- Pixel coordinate grounding data:
——

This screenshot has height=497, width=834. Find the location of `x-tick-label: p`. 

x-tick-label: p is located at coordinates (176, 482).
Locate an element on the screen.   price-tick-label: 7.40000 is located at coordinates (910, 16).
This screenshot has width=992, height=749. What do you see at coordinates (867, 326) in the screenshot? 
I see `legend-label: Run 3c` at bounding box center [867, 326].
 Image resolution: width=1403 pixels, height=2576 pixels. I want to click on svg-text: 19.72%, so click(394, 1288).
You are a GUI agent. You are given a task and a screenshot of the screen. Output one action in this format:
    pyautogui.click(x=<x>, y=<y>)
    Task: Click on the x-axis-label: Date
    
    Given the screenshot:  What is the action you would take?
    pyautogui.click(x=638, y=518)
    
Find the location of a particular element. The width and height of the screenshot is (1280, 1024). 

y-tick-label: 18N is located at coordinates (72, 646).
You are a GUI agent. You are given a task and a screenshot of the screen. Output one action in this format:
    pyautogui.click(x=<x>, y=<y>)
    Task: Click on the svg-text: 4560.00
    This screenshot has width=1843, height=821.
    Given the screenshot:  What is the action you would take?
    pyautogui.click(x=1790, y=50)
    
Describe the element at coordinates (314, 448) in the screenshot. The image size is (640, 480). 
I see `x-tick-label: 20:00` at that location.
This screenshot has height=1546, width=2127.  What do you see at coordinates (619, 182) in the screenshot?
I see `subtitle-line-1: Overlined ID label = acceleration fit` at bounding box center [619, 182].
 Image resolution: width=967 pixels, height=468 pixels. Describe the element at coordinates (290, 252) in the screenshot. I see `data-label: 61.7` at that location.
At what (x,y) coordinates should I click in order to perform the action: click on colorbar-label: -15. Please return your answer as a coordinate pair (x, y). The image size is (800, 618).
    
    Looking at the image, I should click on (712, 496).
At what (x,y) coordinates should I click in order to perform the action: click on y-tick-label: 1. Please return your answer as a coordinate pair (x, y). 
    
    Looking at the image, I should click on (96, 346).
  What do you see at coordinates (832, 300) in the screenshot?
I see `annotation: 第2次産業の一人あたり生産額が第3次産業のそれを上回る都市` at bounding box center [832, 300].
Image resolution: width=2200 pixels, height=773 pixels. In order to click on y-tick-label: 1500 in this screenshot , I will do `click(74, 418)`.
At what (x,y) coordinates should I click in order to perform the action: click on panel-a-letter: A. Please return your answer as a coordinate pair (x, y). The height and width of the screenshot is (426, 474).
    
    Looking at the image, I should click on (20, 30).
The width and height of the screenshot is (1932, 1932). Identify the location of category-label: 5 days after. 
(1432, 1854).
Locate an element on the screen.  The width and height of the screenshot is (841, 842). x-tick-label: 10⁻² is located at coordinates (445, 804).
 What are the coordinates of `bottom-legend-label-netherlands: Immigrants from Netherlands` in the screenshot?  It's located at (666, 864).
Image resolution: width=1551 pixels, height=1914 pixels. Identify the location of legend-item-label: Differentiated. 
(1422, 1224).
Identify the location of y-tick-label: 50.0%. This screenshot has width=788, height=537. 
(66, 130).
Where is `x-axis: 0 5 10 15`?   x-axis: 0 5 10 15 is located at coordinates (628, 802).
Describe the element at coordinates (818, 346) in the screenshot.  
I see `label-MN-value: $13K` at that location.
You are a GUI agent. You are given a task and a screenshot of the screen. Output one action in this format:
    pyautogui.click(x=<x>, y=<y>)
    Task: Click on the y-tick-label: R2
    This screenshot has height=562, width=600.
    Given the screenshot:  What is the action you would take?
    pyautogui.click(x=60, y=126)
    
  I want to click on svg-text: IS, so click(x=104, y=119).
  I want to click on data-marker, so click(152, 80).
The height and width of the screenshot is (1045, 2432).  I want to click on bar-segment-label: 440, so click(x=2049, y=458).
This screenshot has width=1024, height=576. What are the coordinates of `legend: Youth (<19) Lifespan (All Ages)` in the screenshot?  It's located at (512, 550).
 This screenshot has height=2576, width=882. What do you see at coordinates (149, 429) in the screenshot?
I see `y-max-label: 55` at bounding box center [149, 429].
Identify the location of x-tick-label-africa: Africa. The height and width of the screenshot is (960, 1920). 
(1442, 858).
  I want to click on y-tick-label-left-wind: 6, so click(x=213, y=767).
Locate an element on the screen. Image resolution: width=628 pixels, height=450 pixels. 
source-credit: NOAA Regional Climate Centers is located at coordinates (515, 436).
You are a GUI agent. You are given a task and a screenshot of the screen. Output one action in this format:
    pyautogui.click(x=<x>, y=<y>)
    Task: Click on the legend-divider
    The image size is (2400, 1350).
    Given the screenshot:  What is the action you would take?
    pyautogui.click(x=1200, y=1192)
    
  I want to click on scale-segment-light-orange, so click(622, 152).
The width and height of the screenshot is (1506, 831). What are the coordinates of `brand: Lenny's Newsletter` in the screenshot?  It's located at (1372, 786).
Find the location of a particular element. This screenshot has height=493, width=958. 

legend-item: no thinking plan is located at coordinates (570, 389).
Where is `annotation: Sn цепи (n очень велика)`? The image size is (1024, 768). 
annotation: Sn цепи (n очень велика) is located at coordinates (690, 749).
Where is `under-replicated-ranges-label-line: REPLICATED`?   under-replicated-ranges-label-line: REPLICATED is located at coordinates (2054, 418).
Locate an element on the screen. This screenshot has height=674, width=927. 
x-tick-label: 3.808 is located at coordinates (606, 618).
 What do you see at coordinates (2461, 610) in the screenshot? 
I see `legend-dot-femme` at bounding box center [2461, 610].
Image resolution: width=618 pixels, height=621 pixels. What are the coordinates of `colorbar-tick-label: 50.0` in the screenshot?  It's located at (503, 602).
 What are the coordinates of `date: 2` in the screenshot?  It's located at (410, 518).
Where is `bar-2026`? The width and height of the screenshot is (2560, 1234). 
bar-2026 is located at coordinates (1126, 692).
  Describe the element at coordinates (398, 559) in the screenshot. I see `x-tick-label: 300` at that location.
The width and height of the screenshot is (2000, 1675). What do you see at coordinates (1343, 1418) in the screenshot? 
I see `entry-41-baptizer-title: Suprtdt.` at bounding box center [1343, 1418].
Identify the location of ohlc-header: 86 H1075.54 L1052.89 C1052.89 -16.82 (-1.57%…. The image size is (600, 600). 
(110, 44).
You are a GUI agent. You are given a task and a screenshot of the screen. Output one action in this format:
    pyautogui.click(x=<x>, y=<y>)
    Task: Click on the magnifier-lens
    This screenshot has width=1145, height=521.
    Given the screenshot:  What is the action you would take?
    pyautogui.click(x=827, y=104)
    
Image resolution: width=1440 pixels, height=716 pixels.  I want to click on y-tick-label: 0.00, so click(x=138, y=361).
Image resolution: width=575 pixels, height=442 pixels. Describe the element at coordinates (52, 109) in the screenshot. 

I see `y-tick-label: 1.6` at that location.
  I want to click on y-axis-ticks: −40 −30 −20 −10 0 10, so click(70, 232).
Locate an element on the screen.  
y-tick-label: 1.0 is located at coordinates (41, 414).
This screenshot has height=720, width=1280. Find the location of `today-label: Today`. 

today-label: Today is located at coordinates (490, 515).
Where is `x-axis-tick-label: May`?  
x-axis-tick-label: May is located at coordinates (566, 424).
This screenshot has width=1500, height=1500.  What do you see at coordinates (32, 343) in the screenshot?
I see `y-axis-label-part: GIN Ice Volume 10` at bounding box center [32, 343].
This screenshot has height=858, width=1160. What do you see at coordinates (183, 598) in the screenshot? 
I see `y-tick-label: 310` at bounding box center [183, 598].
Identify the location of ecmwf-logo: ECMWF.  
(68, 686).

——

- PROBLEM STATEMENT: Return each line of the data above that contains the string "axis", copying every such line in full.

- SOLVED PROBLEM:
    Task: Click on the x-axis-label: Date
Where is `x-axis: 0 5 10 15`?   x-axis: 0 5 10 15 is located at coordinates (628, 802).
  I want to click on y-axis-ticks: −40 −30 −20 −10 0 10, so click(70, 232).
Where is `x-axis-tick-label: May`?  
x-axis-tick-label: May is located at coordinates (566, 424).
I see `y-axis-label-part: GIN Ice Volume 10` at bounding box center [32, 343].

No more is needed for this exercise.